** Listed entries follows **

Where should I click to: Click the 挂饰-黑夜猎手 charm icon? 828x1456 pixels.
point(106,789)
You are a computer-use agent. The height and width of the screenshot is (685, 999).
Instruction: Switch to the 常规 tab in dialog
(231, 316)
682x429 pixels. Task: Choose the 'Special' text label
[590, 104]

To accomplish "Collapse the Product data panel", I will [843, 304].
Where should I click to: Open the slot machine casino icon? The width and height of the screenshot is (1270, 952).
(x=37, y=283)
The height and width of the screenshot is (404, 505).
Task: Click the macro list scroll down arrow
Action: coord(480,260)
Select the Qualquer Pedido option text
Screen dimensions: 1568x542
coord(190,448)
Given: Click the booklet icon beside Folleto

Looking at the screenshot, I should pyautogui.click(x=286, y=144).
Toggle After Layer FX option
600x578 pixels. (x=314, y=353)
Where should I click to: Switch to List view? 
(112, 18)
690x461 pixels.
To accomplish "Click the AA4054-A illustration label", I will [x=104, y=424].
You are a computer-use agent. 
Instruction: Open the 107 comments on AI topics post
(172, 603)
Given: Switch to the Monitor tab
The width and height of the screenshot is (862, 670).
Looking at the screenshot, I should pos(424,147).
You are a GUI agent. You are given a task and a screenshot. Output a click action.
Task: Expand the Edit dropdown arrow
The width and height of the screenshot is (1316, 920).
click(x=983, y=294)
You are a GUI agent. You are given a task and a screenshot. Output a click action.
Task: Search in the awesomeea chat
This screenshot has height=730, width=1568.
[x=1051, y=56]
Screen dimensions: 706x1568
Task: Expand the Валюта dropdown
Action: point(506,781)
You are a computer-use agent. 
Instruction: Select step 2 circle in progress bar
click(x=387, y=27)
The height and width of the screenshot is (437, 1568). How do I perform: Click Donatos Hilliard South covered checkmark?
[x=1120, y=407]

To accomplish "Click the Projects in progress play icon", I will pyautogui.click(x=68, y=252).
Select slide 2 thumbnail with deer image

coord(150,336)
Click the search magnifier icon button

** End of Listed entries **

▶ **Task directions**
Could you write out, unchanged, the line with "The height and width of the screenshot is (437, 1568)." and every line after it in the data above?

▶ **Answer for the task**
The height and width of the screenshot is (437, 1568). How do I perform: Click Donatos Hilliard South covered checkmark?
[x=1120, y=407]

To accomplish "Click the Projects in progress play icon", I will pyautogui.click(x=68, y=252).
Select slide 2 thumbnail with deer image

coord(150,336)
Click the search magnifier icon button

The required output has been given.